In this session participants will learn classroom strategies that can be immediately implemented to better support and engage multilingual speakers. We will review how to use the Corpus of Contemporary American English to support writing development and frameworks like PREP and STAR to support speaking in the classroom. The tools introduced in this session will be geared towards international students, but could easily be modified to address any first-generation multilingual learner. Sharing of ideas and practices among participants will be encouraged.


Session 4

Establishing Learning Community to Challenge and Support STEM Students

Eladio Abreu, Lecturer, Department of Biology; Antonio Brathwaite, Senior Lecturer, Department of Chemistry

Building learning communities among students has proven valuable in retention, closing achievement gaps, and building an inclusive learning environment. This session will explore the benefits and challenges of establishing new learning community based programming and initiatives. For context, we will examine our own experiences establishing and continuing a STEM based learning community among first year college students. Additionally, these experiences and outcomes will be contrasted with those of well-established programming at other institutions.

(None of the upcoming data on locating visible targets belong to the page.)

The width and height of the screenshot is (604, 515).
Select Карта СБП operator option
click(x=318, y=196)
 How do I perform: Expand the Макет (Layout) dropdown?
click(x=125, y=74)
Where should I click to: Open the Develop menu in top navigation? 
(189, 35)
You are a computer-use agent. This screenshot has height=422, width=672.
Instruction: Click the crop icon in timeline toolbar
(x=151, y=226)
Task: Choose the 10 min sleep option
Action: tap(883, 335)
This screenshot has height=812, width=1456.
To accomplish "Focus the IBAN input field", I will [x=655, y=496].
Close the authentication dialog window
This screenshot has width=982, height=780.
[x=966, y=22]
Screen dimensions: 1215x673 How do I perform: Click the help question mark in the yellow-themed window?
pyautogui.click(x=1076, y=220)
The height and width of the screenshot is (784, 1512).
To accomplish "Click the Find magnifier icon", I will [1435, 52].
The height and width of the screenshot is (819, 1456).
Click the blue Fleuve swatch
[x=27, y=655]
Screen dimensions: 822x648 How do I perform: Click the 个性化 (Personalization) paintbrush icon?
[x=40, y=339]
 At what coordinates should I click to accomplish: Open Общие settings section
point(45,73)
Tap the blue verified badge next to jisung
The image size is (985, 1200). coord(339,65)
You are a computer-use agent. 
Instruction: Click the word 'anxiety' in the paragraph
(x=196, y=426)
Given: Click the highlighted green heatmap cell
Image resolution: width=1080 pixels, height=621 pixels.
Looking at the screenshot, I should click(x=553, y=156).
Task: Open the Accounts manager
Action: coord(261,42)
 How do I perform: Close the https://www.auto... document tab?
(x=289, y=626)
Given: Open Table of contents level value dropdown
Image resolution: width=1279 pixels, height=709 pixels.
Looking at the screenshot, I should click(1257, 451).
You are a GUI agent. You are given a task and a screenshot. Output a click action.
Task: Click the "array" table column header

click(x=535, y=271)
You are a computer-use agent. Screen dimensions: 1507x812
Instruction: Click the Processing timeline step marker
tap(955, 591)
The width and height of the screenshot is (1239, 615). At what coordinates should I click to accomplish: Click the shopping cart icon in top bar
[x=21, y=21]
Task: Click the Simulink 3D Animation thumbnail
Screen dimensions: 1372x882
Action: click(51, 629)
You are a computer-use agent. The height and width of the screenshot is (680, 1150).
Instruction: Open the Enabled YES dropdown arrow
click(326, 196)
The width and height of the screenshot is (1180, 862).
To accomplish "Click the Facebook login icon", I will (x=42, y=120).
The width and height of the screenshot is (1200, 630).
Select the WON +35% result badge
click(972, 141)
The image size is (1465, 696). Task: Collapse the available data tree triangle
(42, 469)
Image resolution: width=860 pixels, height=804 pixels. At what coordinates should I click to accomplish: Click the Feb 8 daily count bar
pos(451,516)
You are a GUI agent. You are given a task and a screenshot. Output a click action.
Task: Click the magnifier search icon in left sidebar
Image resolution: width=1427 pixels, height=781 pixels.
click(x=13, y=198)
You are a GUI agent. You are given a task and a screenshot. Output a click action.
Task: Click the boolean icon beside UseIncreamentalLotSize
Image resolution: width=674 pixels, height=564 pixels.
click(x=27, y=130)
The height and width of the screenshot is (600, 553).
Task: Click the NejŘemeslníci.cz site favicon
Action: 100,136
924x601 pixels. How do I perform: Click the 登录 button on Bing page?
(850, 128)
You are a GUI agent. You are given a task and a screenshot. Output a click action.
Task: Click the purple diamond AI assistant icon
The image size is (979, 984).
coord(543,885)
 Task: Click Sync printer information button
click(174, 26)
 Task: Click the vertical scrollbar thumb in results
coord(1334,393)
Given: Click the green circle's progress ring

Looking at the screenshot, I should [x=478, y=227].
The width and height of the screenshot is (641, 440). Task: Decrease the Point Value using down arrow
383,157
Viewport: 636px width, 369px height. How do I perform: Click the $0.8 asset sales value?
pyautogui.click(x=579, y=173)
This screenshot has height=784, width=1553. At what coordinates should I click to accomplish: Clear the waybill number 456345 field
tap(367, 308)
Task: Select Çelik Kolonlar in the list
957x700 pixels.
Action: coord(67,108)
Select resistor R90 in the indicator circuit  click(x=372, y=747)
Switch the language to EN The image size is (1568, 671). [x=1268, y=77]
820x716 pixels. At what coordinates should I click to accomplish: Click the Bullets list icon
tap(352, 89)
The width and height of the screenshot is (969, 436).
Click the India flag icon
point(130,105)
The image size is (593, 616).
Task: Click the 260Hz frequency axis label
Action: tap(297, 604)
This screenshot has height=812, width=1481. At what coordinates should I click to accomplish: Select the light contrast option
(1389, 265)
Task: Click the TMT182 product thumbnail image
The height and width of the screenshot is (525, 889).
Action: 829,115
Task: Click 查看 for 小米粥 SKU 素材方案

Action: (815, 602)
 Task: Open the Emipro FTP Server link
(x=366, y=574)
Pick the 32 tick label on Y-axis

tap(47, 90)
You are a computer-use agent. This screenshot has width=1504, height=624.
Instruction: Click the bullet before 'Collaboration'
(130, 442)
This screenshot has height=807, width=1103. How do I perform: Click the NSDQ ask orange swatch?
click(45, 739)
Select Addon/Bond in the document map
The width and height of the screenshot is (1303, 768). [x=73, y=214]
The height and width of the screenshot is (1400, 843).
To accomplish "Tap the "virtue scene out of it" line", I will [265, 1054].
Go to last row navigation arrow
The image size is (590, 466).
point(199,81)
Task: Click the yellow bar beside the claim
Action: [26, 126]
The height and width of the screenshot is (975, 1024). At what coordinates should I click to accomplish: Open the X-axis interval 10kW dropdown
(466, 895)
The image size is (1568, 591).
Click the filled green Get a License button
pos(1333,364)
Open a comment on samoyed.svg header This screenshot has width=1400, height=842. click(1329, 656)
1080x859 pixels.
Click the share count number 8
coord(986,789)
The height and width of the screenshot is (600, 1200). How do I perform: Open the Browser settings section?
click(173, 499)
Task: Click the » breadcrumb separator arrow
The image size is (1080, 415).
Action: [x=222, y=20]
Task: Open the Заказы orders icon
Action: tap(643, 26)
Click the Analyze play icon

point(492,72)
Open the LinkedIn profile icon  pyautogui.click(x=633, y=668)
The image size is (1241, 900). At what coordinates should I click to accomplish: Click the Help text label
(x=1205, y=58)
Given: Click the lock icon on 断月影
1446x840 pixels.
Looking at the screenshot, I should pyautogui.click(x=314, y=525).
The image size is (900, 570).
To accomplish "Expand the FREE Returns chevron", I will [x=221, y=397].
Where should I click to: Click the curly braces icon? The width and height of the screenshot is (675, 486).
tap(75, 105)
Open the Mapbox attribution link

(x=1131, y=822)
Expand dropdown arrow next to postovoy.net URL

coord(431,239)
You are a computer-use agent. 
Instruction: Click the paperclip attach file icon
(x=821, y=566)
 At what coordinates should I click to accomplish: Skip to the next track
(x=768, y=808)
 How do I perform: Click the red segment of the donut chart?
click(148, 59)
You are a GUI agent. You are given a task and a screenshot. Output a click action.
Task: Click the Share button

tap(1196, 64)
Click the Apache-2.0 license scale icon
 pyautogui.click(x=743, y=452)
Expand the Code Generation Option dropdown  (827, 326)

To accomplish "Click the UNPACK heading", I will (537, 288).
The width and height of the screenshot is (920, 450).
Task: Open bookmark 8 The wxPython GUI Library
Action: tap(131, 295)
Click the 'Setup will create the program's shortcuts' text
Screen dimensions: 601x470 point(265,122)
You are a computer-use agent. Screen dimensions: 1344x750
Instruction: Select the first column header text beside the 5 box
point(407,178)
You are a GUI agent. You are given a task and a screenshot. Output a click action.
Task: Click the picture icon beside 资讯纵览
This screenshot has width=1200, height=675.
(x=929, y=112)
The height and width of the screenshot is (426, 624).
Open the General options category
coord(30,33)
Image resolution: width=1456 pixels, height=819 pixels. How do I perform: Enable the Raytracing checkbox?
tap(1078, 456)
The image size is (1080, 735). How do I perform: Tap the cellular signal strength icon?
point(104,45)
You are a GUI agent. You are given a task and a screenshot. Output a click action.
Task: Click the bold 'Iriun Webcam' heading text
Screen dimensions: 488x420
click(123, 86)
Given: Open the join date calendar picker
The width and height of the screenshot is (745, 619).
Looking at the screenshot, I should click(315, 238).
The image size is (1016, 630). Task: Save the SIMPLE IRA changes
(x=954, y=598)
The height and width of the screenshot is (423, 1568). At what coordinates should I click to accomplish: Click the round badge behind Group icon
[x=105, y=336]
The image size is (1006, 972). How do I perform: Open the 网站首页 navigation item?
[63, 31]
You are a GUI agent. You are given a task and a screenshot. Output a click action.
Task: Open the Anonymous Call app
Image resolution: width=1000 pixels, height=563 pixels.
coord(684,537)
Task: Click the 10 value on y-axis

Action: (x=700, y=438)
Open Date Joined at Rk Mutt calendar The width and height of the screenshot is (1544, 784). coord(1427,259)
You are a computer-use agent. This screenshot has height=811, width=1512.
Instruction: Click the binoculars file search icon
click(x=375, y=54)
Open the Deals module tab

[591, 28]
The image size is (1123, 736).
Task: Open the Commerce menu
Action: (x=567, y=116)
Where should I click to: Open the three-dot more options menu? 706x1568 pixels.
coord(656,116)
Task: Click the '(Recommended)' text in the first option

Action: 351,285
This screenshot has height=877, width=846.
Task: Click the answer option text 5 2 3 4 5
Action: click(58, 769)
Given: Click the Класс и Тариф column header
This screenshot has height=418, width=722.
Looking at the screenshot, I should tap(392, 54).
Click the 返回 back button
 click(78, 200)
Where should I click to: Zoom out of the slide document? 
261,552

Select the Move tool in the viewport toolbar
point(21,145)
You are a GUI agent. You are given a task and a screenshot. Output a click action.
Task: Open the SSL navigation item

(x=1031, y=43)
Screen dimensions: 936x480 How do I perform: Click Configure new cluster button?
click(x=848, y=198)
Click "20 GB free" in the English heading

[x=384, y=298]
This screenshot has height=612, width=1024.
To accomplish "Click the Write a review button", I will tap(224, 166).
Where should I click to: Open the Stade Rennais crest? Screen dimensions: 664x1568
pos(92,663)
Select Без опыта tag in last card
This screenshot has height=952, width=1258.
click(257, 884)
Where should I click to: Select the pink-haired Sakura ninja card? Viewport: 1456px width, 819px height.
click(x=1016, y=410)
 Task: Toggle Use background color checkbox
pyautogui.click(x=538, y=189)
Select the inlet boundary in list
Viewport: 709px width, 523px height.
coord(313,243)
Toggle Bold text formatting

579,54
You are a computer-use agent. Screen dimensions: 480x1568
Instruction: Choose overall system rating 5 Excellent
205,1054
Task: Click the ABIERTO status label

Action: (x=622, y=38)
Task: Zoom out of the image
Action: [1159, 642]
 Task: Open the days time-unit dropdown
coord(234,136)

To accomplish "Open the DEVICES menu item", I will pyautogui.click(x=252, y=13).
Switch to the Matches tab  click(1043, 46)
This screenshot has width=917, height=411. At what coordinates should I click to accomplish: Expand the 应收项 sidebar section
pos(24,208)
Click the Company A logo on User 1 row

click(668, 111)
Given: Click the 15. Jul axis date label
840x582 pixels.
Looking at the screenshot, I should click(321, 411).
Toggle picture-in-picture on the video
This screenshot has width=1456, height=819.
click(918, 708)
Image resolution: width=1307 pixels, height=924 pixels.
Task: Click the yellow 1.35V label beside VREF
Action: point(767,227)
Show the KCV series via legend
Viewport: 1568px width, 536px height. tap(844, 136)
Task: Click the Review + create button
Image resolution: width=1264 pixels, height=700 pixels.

Friday, August 109:00-9:30Sign in & Light Snacks

Session 5

The Ins and Outs of Plagiarism: From Software to Assignments

Jessica Barber, Lecturer, Department of Psychology; Kim Braxton, Director of Academic Technology Services; Jason Ciejka, Director of Honor Council

In this session we will bring together academic technologists, honor council administrators, and faculty to discuss Turnitin (the new software for Emory this year), the broader context of plagiarism detection software, Emory’s policies around plagiarism, as well as how to create “cheat-proof” assignments.


Session 6

Ways to Use Polling Tools in Your Classroom


Stephanie Parisi, Assistant Director, Online Education, CFDE

Polling is a great way to engage your students through simultaneous participation and interaction using a digital tool. In this interactive session, participants will explore five different ways to use polling technology in the classroom. This session will offer ideas and best practices, as well as showcase a handful of polling tools. Participants should be prepared to participate by bringing a laptop and/or mobile device.


Session 7

Teaching Hacks for Science Classes

Eric Weeks, Director, CFDE & Professor of Physics

Over the past two decades there’s been a lot of research on how to effectively teach science classes, with many new ideas proposed. While some of these ideas are time-intensive and involve rethinking your entire way of teaching, others are easy to patch into an existing course. In this session, I’ll share these easier ideas from the literature and from my own experience. We’ll discuss all levels of courses: introductory courses with hundreds of students, courses for majors with dozens of students, and graduate elective courses with a handful of students. Those of you with your own teaching hacks are welcome to share them at this session!


Session 8

Inclusive Pedagogy: Challenges and Strategies

Donna Troka, Associate Director of Teaching and Pedagogy, CFDE

The concept of “inclusive pedagogy” recognizes the value and challenges of having many different and diverse students learning together. This session on inclusive pedagogy has three objectives. First, we will briefly overview current theory and practice that informs inclusive pedagogy. Second, we will discuss barriers and challenges to inclusivity at our own institutions. Third, we will work together to develop practical strategies for creating more inclusive classrooms. Inclusive teaching recognizes that encountering difference can be an important catalyst to learning—but this learning will more effectively occur when all students are included and sufficiently supported.